Some would argue that a striker signing may have led Giroud to feel his place was under threat, that his importance to the team would have been questioned, however I’d argue that bringing in some very able support would have freed the Arsenal man from his shackles a little bit.
The pressure is certainly on Giroud and in recent weeks he’s been found wanting.
Giroud is never going to have a killer instinct in front of goal and in many ways having a big strong forward leading the Arsenal line doesn’t really fit Wenger’s style and footballing ethos. He’s very much a square peg that has been hammered into a round hole, this again down to the manager’s stubborn refusal to sign a ’round peg’ in January or indeed last summer.
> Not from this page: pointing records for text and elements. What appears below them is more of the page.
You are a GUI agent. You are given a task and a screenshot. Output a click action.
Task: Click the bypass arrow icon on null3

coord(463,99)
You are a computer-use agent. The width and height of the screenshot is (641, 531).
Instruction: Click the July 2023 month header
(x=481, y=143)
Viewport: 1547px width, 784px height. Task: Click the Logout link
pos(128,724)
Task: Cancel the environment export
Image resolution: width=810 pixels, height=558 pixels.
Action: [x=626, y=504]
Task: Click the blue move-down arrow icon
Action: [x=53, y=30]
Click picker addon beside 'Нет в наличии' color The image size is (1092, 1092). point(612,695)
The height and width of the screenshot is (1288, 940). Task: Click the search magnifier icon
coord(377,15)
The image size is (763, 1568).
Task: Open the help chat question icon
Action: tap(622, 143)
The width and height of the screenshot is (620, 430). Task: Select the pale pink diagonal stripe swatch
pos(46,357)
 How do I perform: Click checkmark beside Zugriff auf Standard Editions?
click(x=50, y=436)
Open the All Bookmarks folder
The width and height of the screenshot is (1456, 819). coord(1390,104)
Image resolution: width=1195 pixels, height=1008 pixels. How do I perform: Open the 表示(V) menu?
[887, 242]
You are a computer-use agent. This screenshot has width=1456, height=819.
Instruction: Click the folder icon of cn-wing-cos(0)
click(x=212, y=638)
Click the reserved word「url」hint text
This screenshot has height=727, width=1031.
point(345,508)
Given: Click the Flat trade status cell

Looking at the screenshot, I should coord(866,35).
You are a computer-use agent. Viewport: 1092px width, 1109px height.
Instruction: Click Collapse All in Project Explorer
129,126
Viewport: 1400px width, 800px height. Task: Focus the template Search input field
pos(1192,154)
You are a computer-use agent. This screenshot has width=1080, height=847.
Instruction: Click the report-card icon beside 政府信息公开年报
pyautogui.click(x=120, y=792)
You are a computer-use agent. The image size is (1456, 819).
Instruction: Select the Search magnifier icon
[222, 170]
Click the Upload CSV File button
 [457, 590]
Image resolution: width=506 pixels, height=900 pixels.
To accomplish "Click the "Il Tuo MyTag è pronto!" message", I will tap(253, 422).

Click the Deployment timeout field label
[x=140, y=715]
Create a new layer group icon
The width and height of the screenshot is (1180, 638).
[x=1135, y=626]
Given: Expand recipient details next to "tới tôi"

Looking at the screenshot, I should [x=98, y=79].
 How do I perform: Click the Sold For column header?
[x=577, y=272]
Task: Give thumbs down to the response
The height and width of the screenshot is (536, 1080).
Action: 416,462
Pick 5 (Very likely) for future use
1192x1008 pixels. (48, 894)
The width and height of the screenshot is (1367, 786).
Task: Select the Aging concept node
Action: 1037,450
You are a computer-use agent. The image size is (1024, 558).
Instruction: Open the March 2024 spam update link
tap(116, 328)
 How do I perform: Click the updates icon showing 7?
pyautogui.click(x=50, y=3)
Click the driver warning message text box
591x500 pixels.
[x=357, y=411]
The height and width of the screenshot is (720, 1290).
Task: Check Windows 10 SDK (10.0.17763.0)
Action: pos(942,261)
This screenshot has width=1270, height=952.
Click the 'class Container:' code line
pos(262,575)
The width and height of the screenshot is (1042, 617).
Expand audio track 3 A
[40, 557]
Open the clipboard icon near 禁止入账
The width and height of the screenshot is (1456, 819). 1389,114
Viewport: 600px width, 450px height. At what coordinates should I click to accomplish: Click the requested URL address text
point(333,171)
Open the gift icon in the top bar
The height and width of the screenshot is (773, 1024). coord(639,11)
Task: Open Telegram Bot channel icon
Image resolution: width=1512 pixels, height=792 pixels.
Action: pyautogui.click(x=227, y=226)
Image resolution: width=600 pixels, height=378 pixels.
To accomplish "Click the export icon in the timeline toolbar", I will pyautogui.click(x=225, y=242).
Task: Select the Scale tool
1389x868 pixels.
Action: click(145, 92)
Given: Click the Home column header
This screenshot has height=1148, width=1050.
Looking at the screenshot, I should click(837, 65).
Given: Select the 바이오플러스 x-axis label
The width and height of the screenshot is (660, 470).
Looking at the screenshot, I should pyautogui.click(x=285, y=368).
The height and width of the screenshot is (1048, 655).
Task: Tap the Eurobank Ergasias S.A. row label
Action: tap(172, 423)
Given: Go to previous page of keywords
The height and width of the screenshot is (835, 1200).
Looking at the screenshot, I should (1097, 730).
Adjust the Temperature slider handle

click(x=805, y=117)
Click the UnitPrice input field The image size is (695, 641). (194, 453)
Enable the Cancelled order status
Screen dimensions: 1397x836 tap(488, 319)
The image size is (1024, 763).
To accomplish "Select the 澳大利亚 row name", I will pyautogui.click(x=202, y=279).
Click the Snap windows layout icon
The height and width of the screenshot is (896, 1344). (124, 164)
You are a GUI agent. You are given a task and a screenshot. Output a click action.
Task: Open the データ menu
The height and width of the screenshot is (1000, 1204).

Clearly Wenger’s cause has not been helped by the injury and form issues suffered by Theo Walcott and Lukas Podolski, two players of obvious quality, but the fact that the Frenchman was left having to usher Nicklas Bendtner back into the fold must surely have led to alarm bells ringing in the manager’s head?
If Arsenal do fail to end their silverware drought this season then it will be down mainly to Wenger’s insistence on not signing a striker which in turn has laid bare all of Giroud’s obvious shortcomings.
Giroud, nice guy but an average striker.